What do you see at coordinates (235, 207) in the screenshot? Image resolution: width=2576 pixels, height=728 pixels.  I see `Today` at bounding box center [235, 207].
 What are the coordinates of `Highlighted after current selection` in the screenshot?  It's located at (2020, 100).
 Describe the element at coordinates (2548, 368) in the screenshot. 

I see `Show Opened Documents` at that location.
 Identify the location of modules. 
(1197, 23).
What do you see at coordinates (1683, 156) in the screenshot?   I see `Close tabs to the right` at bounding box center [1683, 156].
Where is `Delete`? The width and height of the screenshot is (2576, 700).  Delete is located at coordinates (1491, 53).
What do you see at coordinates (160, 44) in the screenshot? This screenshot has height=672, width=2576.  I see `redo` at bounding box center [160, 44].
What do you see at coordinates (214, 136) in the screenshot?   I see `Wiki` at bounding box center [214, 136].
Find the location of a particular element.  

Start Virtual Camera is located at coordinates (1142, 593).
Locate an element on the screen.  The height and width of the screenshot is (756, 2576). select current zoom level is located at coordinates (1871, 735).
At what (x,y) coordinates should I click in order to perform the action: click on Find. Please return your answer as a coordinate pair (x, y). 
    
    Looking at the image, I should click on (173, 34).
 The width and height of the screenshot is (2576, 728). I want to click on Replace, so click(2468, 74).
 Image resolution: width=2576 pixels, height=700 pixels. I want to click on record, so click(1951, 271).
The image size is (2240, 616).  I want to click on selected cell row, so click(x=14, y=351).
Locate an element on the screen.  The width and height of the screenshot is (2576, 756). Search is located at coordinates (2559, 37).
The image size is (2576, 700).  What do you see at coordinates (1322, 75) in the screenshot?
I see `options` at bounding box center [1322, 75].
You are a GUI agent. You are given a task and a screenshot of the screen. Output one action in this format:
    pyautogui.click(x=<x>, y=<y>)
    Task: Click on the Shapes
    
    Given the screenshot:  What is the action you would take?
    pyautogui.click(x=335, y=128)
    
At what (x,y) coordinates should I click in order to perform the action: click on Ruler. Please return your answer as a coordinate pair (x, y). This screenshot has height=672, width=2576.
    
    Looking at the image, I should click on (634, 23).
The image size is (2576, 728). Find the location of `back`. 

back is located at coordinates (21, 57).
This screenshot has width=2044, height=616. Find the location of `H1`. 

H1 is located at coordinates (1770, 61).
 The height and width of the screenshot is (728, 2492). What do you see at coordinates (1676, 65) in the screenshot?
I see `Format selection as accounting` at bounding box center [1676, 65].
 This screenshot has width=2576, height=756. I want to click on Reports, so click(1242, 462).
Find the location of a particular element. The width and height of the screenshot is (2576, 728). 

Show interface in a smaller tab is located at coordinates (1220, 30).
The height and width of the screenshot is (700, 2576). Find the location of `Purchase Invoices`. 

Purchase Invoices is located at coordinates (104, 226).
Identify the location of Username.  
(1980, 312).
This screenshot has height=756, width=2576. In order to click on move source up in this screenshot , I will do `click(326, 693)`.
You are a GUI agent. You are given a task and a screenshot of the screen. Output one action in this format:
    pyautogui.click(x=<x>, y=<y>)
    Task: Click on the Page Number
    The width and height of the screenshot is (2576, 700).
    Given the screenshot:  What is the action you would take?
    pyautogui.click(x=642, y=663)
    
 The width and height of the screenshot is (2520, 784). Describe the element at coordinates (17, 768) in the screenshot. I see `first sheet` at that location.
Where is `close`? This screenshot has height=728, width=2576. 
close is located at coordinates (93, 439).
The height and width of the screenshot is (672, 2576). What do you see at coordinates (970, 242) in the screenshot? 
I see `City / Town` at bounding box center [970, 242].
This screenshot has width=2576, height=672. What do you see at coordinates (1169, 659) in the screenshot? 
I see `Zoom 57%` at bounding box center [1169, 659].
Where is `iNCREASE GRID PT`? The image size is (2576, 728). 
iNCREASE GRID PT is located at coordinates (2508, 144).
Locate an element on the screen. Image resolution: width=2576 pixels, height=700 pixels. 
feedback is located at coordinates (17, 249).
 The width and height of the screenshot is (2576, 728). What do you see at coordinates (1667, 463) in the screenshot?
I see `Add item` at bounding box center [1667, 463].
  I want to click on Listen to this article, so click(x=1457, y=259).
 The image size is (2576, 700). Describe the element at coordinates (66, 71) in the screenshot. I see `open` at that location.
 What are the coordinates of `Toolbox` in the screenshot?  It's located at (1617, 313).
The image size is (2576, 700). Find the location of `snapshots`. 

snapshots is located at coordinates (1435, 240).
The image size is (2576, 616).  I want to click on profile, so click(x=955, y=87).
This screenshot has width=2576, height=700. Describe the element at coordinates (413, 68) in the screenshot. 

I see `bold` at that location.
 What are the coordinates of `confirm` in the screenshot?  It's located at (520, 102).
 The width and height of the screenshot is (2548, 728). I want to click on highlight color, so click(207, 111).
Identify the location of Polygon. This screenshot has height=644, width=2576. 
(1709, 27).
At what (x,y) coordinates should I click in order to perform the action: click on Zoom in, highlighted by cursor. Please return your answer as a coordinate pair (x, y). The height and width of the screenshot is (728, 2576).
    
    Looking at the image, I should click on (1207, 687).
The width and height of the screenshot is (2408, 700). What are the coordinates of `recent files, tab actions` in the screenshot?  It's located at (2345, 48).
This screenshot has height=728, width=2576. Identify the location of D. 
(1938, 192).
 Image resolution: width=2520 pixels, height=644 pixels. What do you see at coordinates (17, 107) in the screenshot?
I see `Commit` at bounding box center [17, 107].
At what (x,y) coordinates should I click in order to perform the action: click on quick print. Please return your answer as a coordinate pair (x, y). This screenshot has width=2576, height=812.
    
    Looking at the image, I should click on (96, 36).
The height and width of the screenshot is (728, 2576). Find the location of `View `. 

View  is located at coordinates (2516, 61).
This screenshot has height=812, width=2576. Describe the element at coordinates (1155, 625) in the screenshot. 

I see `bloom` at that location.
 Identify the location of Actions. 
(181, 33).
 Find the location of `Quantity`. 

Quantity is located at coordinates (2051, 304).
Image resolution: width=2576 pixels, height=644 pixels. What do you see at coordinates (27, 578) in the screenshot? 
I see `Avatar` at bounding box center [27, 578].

______________________________

PROMPT: Copy out all of the items above, including their answers, character for character.

OUTPUT BELOW:
What do you see at coordinates (235, 207) in the screenshot? Image resolution: width=2576 pixels, height=728 pixels.  I see `Today` at bounding box center [235, 207].
 What are the coordinates of `Highlighted after current selection` in the screenshot?  It's located at (2020, 100).
 Describe the element at coordinates (2548, 368) in the screenshot. 

I see `Show Opened Documents` at that location.
 Identify the location of modules. 
(1197, 23).
What do you see at coordinates (1683, 156) in the screenshot?   I see `Close tabs to the right` at bounding box center [1683, 156].
Where is `Delete`? The width and height of the screenshot is (2576, 700).  Delete is located at coordinates (1491, 53).
What do you see at coordinates (160, 44) in the screenshot? This screenshot has height=672, width=2576.  I see `redo` at bounding box center [160, 44].
What do you see at coordinates (214, 136) in the screenshot?   I see `Wiki` at bounding box center [214, 136].
Find the location of a particular element.  

Start Virtual Camera is located at coordinates (1142, 593).
Locate an element on the screen.  The height and width of the screenshot is (756, 2576). select current zoom level is located at coordinates (1871, 735).
At what (x,y) coordinates should I click in order to perform the action: click on Find. Please return your answer as a coordinate pair (x, y). 
    
    Looking at the image, I should click on (173, 34).
 The width and height of the screenshot is (2576, 728). I want to click on Replace, so click(2468, 74).
 Image resolution: width=2576 pixels, height=700 pixels. I want to click on record, so click(1951, 271).
The image size is (2240, 616).  I want to click on selected cell row, so click(x=14, y=351).
Locate an element on the screen.  The width and height of the screenshot is (2576, 756). Search is located at coordinates (2559, 37).
The image size is (2576, 700).  What do you see at coordinates (1322, 75) in the screenshot?
I see `options` at bounding box center [1322, 75].
You are a GUI agent. You are given a task and a screenshot of the screen. Output one action in this format:
    pyautogui.click(x=<x>, y=<y>)
    Task: Click on the Shapes
    
    Given the screenshot:  What is the action you would take?
    pyautogui.click(x=335, y=128)
    
At what (x,y) coordinates should I click in order to perform the action: click on Ruler. Please return your answer as a coordinate pair (x, y). This screenshot has height=672, width=2576.
    
    Looking at the image, I should click on (634, 23).
The image size is (2576, 728). Find the location of `back`. 

back is located at coordinates (21, 57).
This screenshot has width=2044, height=616. Find the location of `H1`. 

H1 is located at coordinates (1770, 61).
 The height and width of the screenshot is (728, 2492). What do you see at coordinates (1676, 65) in the screenshot?
I see `Format selection as accounting` at bounding box center [1676, 65].
 This screenshot has width=2576, height=756. I want to click on Reports, so click(1242, 462).
Find the location of a particular element. The width and height of the screenshot is (2576, 728). 

Show interface in a smaller tab is located at coordinates (1220, 30).
The height and width of the screenshot is (700, 2576). Find the location of `Purchase Invoices`. 

Purchase Invoices is located at coordinates (104, 226).
Identify the location of Username.  
(1980, 312).
This screenshot has height=756, width=2576. In order to click on move source up in this screenshot , I will do `click(326, 693)`.
You are a GUI agent. You are given a task and a screenshot of the screen. Output one action in this format:
    pyautogui.click(x=<x>, y=<y>)
    Task: Click on the Page Number
    The width and height of the screenshot is (2576, 700).
    Given the screenshot:  What is the action you would take?
    pyautogui.click(x=642, y=663)
    
 The width and height of the screenshot is (2520, 784). Describe the element at coordinates (17, 768) in the screenshot. I see `first sheet` at that location.
Where is `close`? This screenshot has height=728, width=2576. 
close is located at coordinates (93, 439).
The height and width of the screenshot is (672, 2576). What do you see at coordinates (970, 242) in the screenshot? 
I see `City / Town` at bounding box center [970, 242].
This screenshot has width=2576, height=672. What do you see at coordinates (1169, 659) in the screenshot? 
I see `Zoom 57%` at bounding box center [1169, 659].
Where is `iNCREASE GRID PT`? The image size is (2576, 728). 
iNCREASE GRID PT is located at coordinates (2508, 144).
Locate an element on the screen. Image resolution: width=2576 pixels, height=700 pixels. 
feedback is located at coordinates (17, 249).
 The width and height of the screenshot is (2576, 728). What do you see at coordinates (1667, 463) in the screenshot?
I see `Add item` at bounding box center [1667, 463].
  I want to click on Listen to this article, so click(x=1457, y=259).
 The image size is (2576, 700). Describe the element at coordinates (66, 71) in the screenshot. I see `open` at that location.
 What are the coordinates of `Toolbox` in the screenshot?  It's located at (1617, 313).
The image size is (2576, 700). Find the location of `snapshots`. 

snapshots is located at coordinates (1435, 240).
The image size is (2576, 616).  I want to click on profile, so click(x=955, y=87).
This screenshot has width=2576, height=700. Describe the element at coordinates (413, 68) in the screenshot. 

I see `bold` at that location.
 What are the coordinates of `confirm` in the screenshot?  It's located at (520, 102).
 The width and height of the screenshot is (2548, 728). I want to click on highlight color, so click(207, 111).
Identify the location of Polygon. This screenshot has height=644, width=2576. 
(1709, 27).
At what (x,y) coordinates should I click in order to perform the action: click on Zoom in, highlighted by cursor. Please return your answer as a coordinate pair (x, y). The height and width of the screenshot is (728, 2576).
    
    Looking at the image, I should click on (1207, 687).
The width and height of the screenshot is (2408, 700). What are the coordinates of `recent files, tab actions` in the screenshot?  It's located at (2345, 48).
This screenshot has height=728, width=2576. Identify the location of D. 
(1938, 192).
 Image resolution: width=2520 pixels, height=644 pixels. What do you see at coordinates (17, 107) in the screenshot?
I see `Commit` at bounding box center [17, 107].
At what (x,y) coordinates should I click in order to perform the action: click on quick print. Please return your answer as a coordinate pair (x, y). This screenshot has width=2576, height=812.
    
    Looking at the image, I should click on (96, 36).
The height and width of the screenshot is (728, 2576). Find the location of `View `. 

View  is located at coordinates (2516, 61).
This screenshot has height=812, width=2576. Describe the element at coordinates (1155, 625) in the screenshot. 

I see `bloom` at that location.
 Identify the location of Actions. 
(181, 33).
 Find the location of `Quantity`. 

Quantity is located at coordinates (2051, 304).
Image resolution: width=2576 pixels, height=644 pixels. What do you see at coordinates (27, 578) in the screenshot? 
I see `Avatar` at bounding box center [27, 578].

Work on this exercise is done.